[Dataset entries]

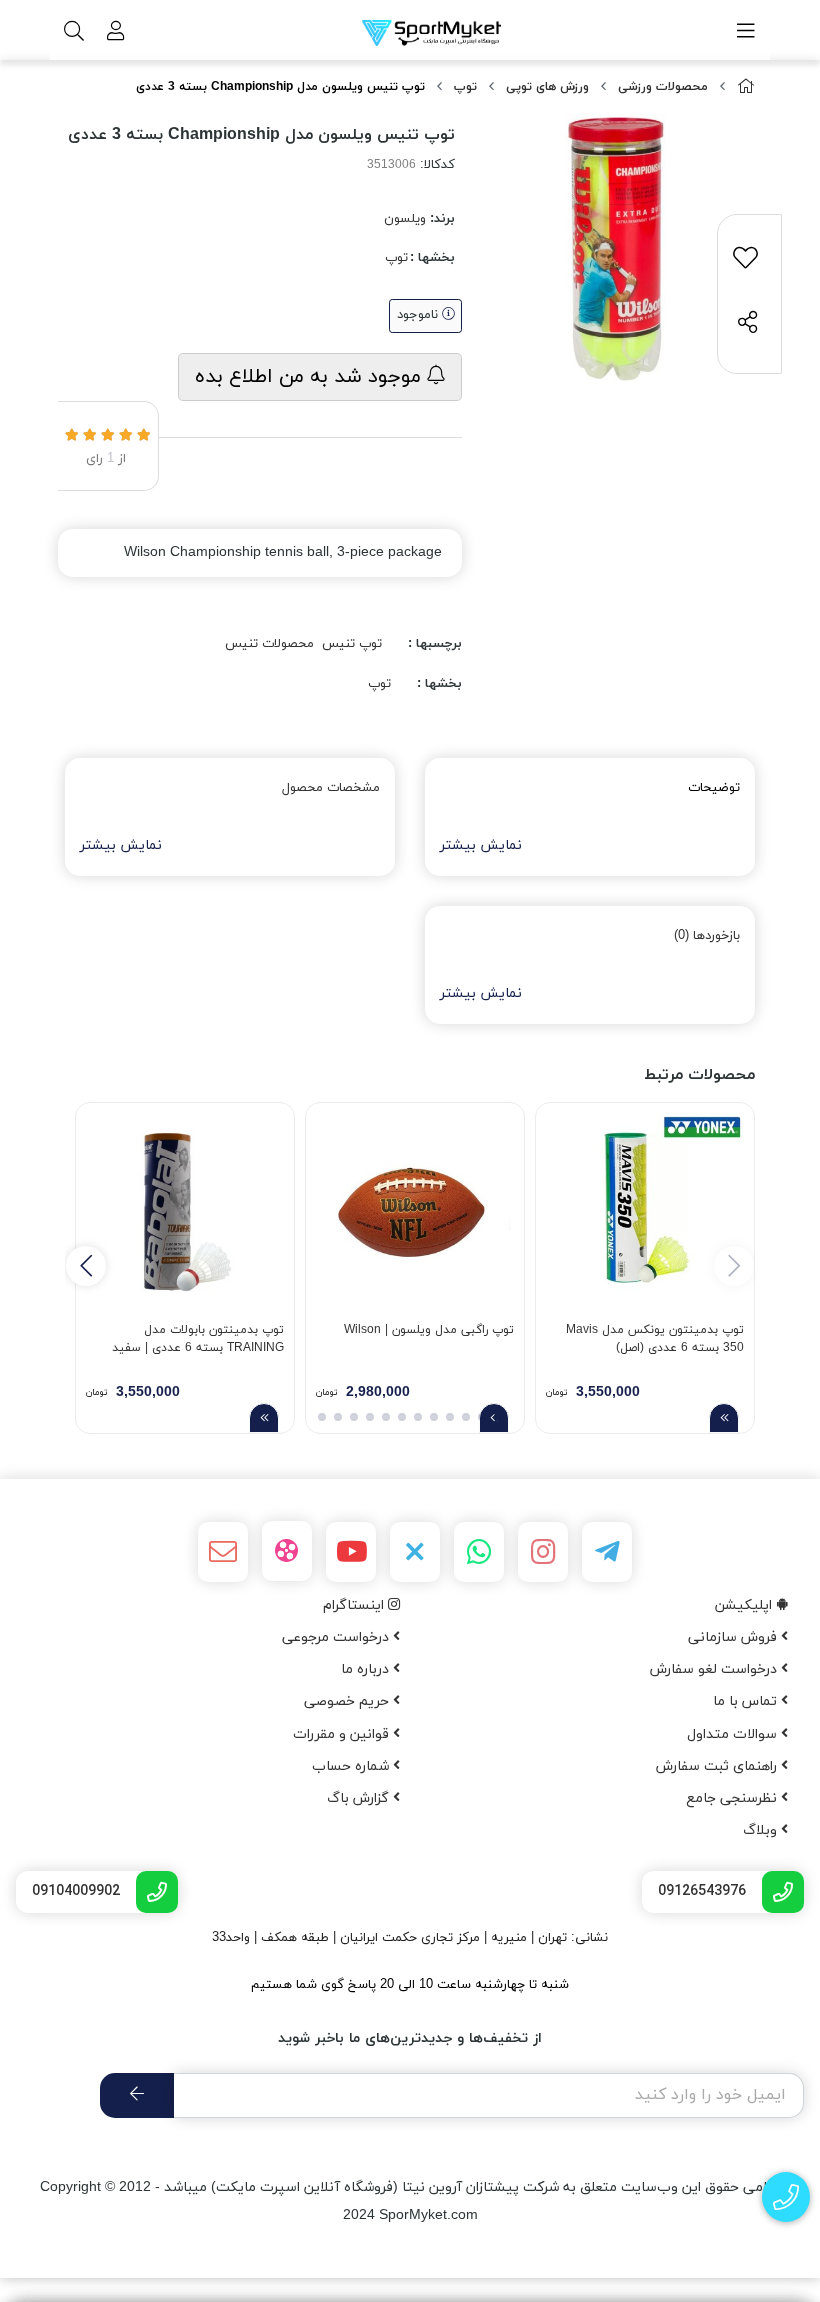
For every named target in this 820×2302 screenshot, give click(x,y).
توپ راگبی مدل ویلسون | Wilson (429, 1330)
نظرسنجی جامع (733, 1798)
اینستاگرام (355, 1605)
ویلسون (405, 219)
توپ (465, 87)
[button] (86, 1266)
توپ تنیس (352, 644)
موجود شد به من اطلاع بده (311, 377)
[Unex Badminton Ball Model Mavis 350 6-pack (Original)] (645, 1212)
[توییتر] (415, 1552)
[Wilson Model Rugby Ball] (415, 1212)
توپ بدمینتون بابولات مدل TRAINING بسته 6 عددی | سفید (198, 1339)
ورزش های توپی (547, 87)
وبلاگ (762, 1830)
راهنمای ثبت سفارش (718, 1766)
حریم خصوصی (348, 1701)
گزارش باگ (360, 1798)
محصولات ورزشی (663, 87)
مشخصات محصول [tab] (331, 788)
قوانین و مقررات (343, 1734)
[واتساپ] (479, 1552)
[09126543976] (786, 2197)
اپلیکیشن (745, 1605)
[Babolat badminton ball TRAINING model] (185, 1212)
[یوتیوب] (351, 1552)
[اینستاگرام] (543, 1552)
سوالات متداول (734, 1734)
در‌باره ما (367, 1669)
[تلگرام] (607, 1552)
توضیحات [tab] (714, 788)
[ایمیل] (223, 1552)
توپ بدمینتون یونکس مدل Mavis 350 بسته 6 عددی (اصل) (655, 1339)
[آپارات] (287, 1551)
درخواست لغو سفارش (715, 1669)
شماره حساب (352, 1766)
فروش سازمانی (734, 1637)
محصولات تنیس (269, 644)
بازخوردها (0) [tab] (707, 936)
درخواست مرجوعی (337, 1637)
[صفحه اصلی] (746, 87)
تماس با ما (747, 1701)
--
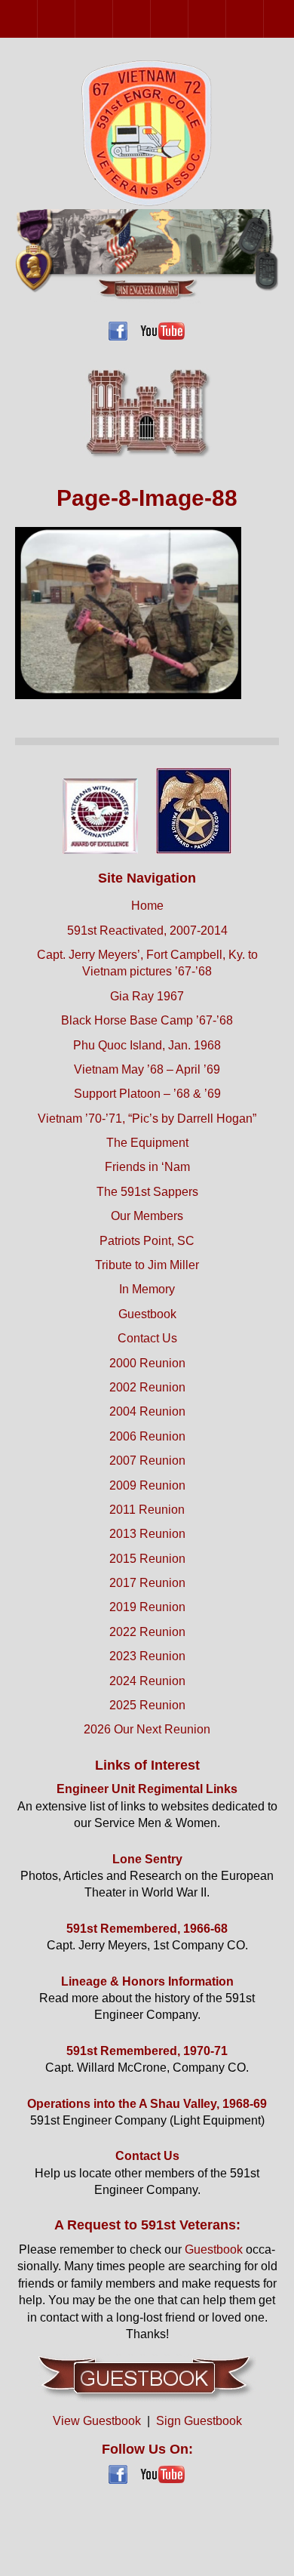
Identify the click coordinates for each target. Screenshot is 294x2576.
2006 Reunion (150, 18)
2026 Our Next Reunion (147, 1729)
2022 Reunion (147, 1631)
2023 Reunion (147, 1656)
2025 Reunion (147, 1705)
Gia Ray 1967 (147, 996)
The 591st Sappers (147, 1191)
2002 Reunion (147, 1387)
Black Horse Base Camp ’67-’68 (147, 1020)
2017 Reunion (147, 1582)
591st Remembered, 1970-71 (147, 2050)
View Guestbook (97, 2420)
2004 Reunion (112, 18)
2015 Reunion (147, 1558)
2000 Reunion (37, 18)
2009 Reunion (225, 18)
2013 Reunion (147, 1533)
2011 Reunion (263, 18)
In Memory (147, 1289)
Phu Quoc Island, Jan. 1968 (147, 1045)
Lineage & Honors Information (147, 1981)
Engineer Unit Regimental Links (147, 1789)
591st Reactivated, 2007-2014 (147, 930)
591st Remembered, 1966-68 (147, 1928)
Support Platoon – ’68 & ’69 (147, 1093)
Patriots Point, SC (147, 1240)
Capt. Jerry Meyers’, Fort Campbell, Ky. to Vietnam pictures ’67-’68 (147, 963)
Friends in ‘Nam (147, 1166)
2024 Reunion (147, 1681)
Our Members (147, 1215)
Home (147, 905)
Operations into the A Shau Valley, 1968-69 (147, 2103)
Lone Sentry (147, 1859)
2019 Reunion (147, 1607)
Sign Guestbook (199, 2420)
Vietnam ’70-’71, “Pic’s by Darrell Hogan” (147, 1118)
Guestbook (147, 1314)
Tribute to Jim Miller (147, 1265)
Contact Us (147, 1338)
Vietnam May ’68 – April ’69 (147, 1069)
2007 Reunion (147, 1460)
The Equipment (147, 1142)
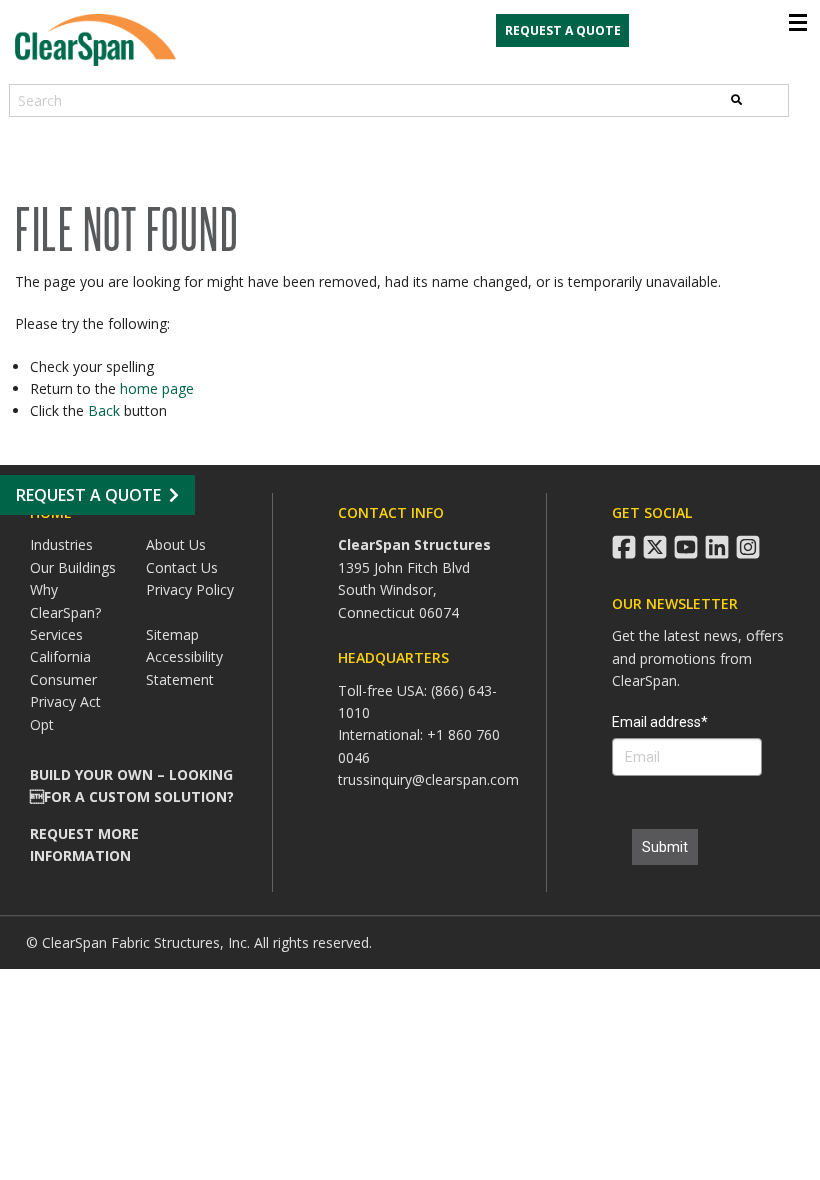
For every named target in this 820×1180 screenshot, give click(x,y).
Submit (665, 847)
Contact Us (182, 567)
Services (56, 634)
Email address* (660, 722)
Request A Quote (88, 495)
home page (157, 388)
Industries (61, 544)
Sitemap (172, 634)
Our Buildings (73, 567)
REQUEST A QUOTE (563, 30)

### EXERCISE
Return every line from the entries above that contains the word "this".

### SOLVED EXERCISE
For every named target in this 820×2302 screenshot, give click(x,y).
For every named target in this 820×1180 screenshot, give click(x,y).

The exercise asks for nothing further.